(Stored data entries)
▬▬▬
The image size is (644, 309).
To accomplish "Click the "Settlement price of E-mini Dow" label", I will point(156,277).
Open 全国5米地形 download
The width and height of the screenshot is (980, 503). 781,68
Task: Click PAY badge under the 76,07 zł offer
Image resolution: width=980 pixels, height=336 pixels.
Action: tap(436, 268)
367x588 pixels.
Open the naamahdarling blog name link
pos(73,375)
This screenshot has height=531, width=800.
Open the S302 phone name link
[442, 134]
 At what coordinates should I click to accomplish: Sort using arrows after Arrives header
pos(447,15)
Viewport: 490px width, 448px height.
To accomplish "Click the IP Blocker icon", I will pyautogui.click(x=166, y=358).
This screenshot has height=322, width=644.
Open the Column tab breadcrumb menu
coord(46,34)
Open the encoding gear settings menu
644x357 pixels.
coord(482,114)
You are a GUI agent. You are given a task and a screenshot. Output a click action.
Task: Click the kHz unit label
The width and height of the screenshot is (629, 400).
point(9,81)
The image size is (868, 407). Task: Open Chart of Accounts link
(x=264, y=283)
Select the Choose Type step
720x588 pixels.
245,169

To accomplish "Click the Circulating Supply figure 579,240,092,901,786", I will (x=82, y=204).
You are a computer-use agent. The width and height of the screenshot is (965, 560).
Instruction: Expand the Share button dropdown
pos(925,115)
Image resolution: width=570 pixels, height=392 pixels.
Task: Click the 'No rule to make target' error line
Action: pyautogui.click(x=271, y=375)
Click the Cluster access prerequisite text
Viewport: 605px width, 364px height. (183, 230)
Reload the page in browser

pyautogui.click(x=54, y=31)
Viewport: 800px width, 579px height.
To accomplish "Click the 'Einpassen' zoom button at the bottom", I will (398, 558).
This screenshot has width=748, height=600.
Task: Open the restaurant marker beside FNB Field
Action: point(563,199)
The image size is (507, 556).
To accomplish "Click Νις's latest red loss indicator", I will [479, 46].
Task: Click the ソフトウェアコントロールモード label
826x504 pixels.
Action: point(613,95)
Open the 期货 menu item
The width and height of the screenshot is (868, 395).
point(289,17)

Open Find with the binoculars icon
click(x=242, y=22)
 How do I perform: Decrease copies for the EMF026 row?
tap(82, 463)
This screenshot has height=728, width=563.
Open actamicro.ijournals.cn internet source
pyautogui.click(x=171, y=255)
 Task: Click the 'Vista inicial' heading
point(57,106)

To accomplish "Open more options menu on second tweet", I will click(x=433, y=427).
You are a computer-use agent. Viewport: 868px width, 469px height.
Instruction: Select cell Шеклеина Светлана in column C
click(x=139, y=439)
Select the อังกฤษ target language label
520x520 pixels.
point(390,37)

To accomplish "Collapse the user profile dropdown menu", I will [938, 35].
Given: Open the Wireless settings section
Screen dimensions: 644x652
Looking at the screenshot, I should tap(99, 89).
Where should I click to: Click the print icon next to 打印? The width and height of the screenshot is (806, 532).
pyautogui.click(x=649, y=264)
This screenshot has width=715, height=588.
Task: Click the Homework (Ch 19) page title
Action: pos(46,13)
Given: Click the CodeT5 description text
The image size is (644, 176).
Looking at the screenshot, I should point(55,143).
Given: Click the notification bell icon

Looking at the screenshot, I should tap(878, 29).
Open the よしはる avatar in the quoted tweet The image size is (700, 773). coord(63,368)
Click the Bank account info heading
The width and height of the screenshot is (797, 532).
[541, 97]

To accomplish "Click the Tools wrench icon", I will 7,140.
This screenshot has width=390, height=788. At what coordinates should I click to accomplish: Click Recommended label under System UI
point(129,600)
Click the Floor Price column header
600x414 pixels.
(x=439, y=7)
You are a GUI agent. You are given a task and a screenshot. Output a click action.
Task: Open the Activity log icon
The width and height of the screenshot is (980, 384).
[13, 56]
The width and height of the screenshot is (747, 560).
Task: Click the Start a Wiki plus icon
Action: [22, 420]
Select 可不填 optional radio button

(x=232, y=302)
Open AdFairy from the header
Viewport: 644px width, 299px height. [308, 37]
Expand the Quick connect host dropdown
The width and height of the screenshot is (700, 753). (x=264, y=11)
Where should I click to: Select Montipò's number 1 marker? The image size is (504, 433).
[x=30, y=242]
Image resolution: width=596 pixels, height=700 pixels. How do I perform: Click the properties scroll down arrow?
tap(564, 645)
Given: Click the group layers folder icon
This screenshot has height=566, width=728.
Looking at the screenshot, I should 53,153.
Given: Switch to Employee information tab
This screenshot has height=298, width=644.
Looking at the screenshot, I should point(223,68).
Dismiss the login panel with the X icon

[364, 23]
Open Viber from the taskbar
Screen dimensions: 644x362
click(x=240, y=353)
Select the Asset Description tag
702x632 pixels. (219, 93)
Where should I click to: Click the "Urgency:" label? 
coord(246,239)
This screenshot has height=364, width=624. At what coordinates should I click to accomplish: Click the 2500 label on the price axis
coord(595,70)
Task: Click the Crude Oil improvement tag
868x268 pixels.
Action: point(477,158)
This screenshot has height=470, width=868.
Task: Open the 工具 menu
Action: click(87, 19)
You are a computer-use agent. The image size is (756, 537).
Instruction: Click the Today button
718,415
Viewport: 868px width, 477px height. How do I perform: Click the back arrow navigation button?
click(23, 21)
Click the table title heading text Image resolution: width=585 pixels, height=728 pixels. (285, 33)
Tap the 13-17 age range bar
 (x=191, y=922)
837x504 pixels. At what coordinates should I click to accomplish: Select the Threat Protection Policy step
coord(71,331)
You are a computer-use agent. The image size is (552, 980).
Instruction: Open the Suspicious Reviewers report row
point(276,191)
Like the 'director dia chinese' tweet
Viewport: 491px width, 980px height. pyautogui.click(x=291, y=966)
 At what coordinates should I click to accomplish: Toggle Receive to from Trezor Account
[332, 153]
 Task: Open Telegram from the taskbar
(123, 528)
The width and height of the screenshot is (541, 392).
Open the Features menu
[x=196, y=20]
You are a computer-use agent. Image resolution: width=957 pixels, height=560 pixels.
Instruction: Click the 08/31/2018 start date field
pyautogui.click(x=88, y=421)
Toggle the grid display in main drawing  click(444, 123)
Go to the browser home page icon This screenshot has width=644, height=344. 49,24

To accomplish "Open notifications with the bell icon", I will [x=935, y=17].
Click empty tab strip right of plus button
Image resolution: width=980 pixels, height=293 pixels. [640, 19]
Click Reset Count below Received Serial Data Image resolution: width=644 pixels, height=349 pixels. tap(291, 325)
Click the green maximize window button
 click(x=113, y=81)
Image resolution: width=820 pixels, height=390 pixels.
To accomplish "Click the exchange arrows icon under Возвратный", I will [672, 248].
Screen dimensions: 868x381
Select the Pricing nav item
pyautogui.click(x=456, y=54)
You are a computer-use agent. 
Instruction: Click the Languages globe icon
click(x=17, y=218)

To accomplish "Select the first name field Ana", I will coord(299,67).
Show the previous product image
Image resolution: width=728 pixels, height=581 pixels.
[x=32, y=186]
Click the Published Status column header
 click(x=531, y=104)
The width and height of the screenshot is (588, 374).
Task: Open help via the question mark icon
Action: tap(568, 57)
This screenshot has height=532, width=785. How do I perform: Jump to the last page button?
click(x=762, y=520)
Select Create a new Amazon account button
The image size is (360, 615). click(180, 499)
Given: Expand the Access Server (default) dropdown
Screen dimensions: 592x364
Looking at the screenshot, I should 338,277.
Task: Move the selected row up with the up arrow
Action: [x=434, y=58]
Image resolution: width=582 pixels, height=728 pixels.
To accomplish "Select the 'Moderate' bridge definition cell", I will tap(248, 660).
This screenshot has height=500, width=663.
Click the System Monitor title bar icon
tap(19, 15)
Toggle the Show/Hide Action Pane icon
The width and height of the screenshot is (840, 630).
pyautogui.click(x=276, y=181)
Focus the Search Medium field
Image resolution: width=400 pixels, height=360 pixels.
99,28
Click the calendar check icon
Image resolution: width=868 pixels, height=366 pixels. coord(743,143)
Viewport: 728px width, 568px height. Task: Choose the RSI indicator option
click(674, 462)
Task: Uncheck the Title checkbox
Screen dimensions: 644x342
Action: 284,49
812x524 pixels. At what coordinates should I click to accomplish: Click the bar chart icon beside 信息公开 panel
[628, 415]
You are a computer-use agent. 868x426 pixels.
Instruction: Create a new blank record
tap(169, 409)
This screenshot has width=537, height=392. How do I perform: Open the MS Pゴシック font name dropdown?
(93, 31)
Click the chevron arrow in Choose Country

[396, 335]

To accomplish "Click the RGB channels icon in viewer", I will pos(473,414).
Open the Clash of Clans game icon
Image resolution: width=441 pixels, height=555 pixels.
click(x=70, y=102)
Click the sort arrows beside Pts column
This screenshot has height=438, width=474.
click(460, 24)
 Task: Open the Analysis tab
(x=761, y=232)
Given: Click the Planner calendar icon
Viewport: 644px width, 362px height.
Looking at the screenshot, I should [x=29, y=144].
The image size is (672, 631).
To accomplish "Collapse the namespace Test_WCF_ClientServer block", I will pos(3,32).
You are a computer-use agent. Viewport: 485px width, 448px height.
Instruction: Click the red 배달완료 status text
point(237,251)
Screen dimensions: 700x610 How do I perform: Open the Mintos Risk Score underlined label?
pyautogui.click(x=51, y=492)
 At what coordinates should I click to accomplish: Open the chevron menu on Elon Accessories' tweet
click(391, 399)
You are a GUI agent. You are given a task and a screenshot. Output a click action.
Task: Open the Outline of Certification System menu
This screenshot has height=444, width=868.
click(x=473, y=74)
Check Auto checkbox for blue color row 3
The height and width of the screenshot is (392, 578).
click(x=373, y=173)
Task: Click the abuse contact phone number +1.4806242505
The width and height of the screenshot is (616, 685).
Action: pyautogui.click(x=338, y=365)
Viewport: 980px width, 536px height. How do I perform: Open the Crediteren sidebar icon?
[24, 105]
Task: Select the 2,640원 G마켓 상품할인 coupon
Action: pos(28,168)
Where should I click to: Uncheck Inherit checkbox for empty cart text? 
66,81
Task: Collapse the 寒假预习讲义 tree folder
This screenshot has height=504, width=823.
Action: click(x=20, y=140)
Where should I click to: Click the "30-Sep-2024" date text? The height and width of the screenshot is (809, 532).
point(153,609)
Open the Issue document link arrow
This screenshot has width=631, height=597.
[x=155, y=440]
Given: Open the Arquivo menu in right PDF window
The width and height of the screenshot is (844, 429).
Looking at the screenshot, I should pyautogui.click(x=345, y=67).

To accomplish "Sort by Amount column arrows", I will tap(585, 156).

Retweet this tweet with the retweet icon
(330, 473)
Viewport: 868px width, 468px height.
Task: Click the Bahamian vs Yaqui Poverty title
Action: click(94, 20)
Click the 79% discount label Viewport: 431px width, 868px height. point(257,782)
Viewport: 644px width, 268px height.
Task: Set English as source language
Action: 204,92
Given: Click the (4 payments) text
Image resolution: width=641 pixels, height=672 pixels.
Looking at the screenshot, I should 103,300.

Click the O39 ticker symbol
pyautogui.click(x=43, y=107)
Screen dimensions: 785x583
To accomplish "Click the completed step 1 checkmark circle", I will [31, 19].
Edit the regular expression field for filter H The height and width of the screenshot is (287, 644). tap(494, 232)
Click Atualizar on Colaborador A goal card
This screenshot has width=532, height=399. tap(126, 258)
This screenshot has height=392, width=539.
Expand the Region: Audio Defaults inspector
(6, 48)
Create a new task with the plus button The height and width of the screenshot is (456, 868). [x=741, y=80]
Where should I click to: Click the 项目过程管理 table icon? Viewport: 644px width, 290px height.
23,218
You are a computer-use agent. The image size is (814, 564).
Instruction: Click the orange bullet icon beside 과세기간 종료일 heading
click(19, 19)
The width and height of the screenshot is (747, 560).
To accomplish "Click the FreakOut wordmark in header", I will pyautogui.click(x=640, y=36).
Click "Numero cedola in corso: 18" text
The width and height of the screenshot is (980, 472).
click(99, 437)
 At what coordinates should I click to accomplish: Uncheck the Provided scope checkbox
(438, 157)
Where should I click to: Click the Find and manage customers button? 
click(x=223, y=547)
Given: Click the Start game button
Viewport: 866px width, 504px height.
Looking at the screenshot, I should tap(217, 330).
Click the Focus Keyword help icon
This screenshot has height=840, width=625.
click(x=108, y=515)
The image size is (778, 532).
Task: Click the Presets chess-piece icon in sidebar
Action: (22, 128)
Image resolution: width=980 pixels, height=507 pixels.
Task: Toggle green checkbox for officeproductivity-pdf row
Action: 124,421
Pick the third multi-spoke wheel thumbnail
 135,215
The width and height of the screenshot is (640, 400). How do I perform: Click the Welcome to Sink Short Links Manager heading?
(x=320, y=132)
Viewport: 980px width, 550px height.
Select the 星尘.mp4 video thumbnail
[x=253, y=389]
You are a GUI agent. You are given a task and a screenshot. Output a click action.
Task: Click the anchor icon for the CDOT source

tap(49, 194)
▬▬▬
Activity:
Nothing but the lines above from the one containing "Click the System Monitor title bar icon" through the one containing "Given: Click the Planner calendar icon" should appear in the answer, each repeated exactly.

Response for this exercise:
Click the System Monitor title bar icon
tap(19, 15)
Toggle the Show/Hide Action Pane icon
The width and height of the screenshot is (840, 630).
pyautogui.click(x=276, y=181)
Focus the Search Medium field
Image resolution: width=400 pixels, height=360 pixels.
99,28
Click the calendar check icon
Image resolution: width=868 pixels, height=366 pixels. coord(743,143)
Viewport: 728px width, 568px height. Task: Choose the RSI indicator option
click(674, 462)
Task: Uncheck the Title checkbox
Screen dimensions: 644x342
Action: 284,49
812x524 pixels. At what coordinates should I click to accomplish: Click the bar chart icon beside 信息公开 panel
[628, 415]
You are a computer-use agent. 868x426 pixels.
Instruction: Create a new blank record
tap(169, 409)
This screenshot has width=537, height=392. How do I perform: Open the MS Pゴシック font name dropdown?
(93, 31)
Click the chevron arrow in Choose Country

[396, 335]

To accomplish "Click the RGB channels icon in viewer", I will pos(473,414).
Open the Clash of Clans game icon
Image resolution: width=441 pixels, height=555 pixels.
click(x=70, y=102)
Click the sort arrows beside Pts column
This screenshot has height=438, width=474.
click(460, 24)
 Task: Open the Analysis tab
(x=761, y=232)
Given: Click the Planner calendar icon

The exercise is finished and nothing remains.